Он вскидывает глаза к потолку и ставит сковородку обратно на плиту. Ингеборга качает головой.
— У меня с ней все же не такие близкие отношения. Мне она просто нравится. Но с мужем ее я даже ни разу парой слов не перекинулась.
— Как так?
— Да не знаю. Он один из тех, с кем никогда не встречаешься взглядом, ты не замечал?
— Честно говоря, нет.
Он берет миску, подносит к плите и выливает содержимое на сковороду. Потом вынимает из одного пакета помидоры черри и хлеб, сок и сыр из другого.
— А тебе не надо на работу? — спрашивает она.
— У меня отгул.
Со сковороды раздается тихое шипение, он поворачивается к конфорке, Ингеборга смотрит на его руки, когда он принимается разделять лопаткой желтую смесь на сковороде.
— Я еще не до конца разобрался с графиком, — признается он, — но думаю, это из-за того, что моя смена на выходных.
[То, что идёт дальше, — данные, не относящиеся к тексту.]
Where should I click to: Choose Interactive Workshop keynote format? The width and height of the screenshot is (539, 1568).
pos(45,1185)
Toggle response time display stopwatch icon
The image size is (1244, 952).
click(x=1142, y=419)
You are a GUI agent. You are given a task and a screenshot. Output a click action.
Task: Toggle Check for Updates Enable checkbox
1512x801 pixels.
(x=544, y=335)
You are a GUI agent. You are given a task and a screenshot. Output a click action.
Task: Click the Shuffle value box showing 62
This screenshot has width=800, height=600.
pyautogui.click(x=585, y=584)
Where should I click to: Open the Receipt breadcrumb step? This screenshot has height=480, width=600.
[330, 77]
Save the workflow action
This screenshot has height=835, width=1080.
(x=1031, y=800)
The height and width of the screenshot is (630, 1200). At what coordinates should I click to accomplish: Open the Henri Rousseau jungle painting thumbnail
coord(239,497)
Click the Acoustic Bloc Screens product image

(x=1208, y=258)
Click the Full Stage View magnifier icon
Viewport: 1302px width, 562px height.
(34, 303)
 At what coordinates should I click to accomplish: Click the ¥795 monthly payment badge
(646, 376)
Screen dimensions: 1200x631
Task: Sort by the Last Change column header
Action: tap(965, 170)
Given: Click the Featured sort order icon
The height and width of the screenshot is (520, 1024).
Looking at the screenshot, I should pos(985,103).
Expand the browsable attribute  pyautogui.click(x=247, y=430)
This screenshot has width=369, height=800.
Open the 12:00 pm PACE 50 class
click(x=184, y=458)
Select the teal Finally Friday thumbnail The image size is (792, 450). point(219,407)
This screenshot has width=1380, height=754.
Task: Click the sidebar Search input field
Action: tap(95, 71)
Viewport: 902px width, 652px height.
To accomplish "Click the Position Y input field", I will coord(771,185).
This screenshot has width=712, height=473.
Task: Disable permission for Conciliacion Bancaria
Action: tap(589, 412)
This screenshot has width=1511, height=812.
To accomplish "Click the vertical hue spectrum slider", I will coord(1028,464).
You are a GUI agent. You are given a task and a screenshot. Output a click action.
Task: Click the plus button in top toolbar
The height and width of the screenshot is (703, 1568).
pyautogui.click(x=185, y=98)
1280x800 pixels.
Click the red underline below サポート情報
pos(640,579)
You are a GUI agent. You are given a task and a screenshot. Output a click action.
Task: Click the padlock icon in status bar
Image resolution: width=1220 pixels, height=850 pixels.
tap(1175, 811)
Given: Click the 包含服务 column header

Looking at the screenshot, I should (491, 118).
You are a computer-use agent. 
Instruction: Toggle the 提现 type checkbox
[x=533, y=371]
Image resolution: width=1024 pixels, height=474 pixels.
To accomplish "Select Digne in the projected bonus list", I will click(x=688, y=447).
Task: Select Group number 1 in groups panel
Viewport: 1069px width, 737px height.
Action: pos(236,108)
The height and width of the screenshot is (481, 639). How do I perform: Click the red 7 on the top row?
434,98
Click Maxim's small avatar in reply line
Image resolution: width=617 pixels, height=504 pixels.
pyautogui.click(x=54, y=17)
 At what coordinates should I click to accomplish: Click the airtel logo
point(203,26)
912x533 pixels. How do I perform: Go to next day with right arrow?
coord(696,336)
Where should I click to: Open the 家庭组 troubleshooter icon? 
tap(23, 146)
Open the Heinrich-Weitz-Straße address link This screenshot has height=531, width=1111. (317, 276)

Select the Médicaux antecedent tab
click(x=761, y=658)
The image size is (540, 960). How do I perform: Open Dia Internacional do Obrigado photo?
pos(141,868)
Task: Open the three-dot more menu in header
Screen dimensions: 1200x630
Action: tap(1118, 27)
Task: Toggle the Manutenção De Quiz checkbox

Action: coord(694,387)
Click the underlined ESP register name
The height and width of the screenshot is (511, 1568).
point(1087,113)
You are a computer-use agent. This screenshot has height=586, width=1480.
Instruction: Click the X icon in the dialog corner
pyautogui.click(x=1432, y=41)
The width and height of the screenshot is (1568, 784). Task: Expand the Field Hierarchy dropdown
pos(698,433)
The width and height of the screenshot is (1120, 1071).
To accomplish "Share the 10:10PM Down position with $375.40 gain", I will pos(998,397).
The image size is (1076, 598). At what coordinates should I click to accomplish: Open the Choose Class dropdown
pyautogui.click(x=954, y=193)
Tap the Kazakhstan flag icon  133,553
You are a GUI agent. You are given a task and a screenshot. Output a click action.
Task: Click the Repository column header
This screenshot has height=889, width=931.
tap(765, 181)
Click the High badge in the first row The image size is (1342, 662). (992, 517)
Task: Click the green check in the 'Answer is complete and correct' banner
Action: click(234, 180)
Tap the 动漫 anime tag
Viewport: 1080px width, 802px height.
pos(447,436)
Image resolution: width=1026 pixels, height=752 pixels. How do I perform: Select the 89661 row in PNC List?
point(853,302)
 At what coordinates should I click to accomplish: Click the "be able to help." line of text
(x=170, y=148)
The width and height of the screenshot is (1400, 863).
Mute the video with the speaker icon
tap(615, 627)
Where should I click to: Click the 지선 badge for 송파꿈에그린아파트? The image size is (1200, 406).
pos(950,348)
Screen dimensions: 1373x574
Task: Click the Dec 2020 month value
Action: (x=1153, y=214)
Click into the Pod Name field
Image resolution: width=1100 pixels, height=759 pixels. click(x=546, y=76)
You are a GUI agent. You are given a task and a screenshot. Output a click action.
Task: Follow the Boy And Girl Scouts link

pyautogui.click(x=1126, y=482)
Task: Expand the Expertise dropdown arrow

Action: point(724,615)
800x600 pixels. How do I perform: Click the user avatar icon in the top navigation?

А у тебя?
Она не знает, что ответить, и говорит:
— Я взяла один день, чтобы привести в порядок свои записи.
Он накрывает на стол — блюдца и стаканы. Сковородку ставит прямо на стол, на деревянную подставку; кажется, это чья-то поделка. Детскими буквами на подставке выжжено «Рождество 2011», и пока он нарезает хлеб, она достает приборы из ящика, они двигаются по маленькому пятачку, не задевая друг друга, один раз чуть не сталкиваются, и оба смущенно смеются.